Profitability Strategies
- Raise prices. While sometimes necessary, this is not a popular strategy in any business environment. Customers often respond negatively. They wonder what additional value or improvement they will be receiving for the higher price they will be paying. Sometimes, the increase in price will result in lost customers, which will negatively impact the organization. In addition to customer attrition, employees, especially the sales team, are less than enthusiastic about this approach. In their minds, it often makes the sales job more difficult, especially if competitors’ price points remain stable or are already lower than yours.

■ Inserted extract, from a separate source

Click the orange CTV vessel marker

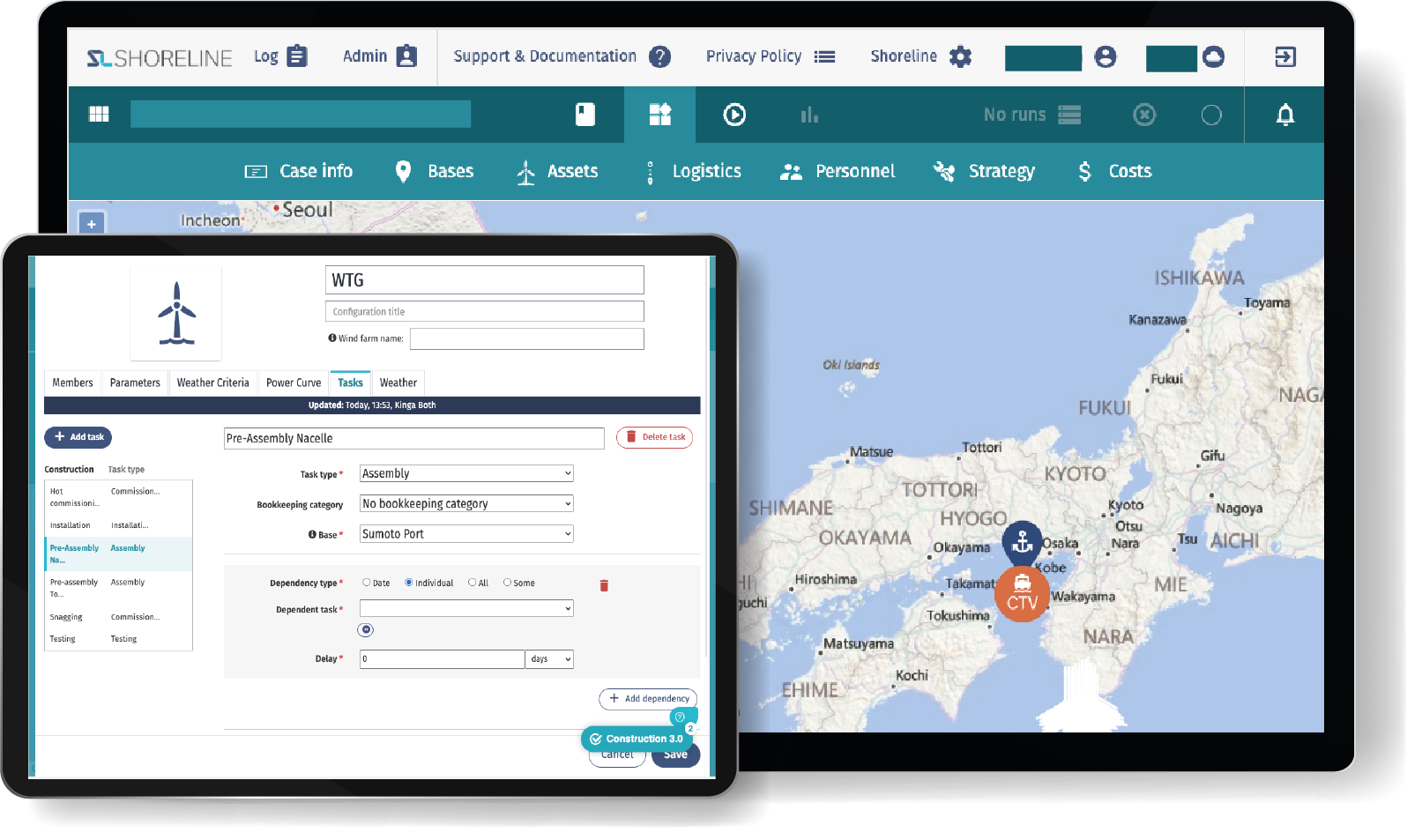[1022, 595]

- Reduce expenses. Every company wants to be prudent and fiscally responsible, especially if a reduction in expenses goes directly to the bottom line. When companies reduce expenses, however, it is often seen as a reactive strategy. It might mean severing existing relationships with current suppliers. Or it means eliminating or reducing purchases that are important to the operation of the company. For this approach to be successful, it is important to have good data to determine where cuts can be made with the least impact on employees and customers. It’s also important to communicate the reasons for cost-cutting measures and to get employee buy-in to reduce potential disengagement and turnover.

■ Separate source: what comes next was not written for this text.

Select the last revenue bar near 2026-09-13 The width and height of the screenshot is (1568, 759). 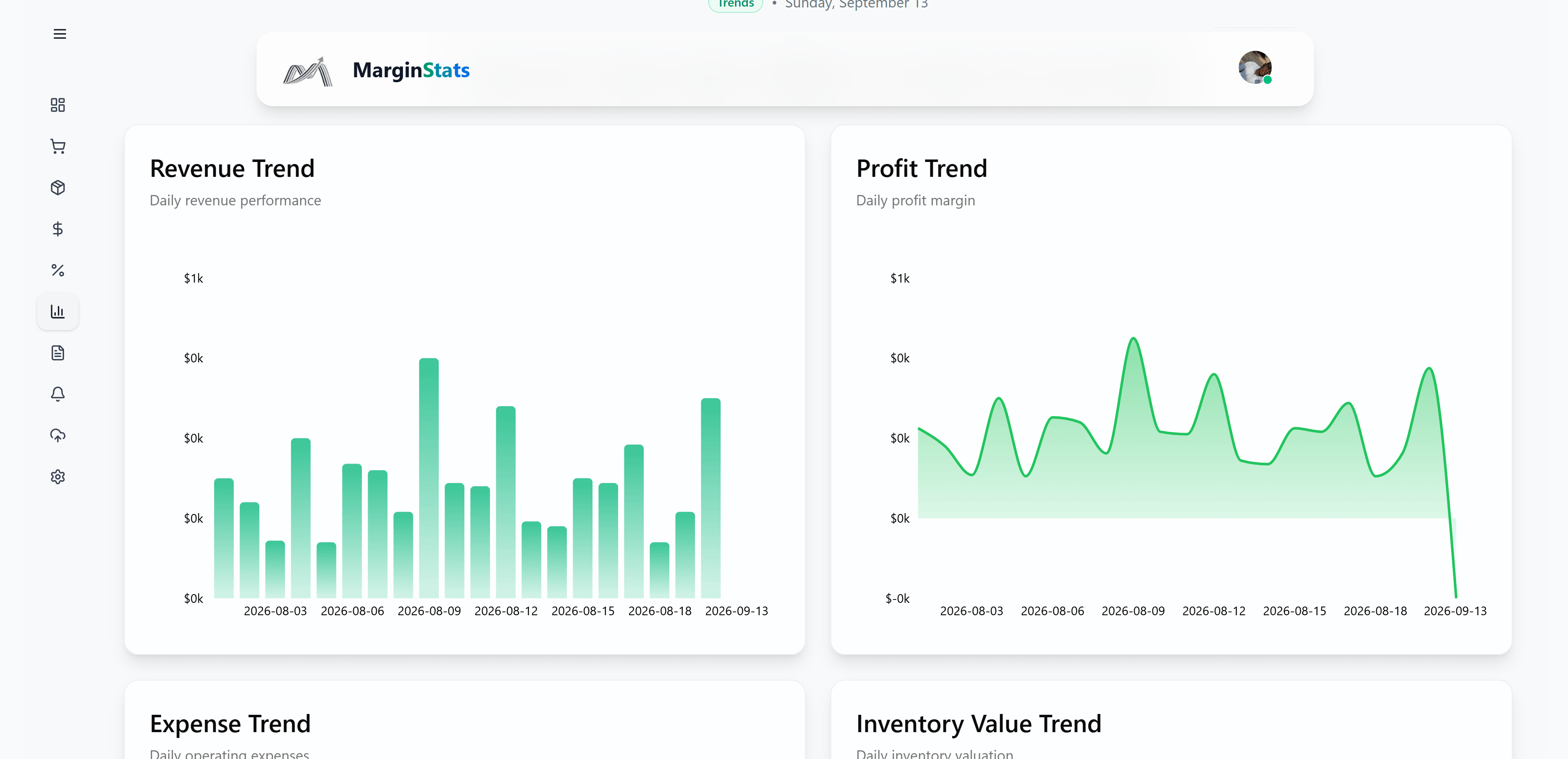point(710,498)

- Sell more. This is the most positive and proactive of the three strategies. A small increase in sales can have an incremental, yet major impact on profits. So the question is: what can companies do to support their sales and business development teams to generate more revenue? Of course, the answer is multifaceted. It requires a comprehensive review of the business development process including:
- recruiting
- training
- compensation
- motivation
- sales management.
Profitability Best Practice
In addition, profitability strategies might also include: a competition review, re-branding, modification of products and/or services and, most importantly, an ongoing and effective marketing that supports the sales efforts and increases visibility, credibility and name recognition in the marketplace. Ask any salesperson and they will tell you the more often the company advertises, promotes, generates publicity, offers incentives and attends industry tradeshows, the more likely they will be to achieve their sales goals.
Faced with the challenge to increase profitability, consider these strategies. The best approach might be a combination of all three.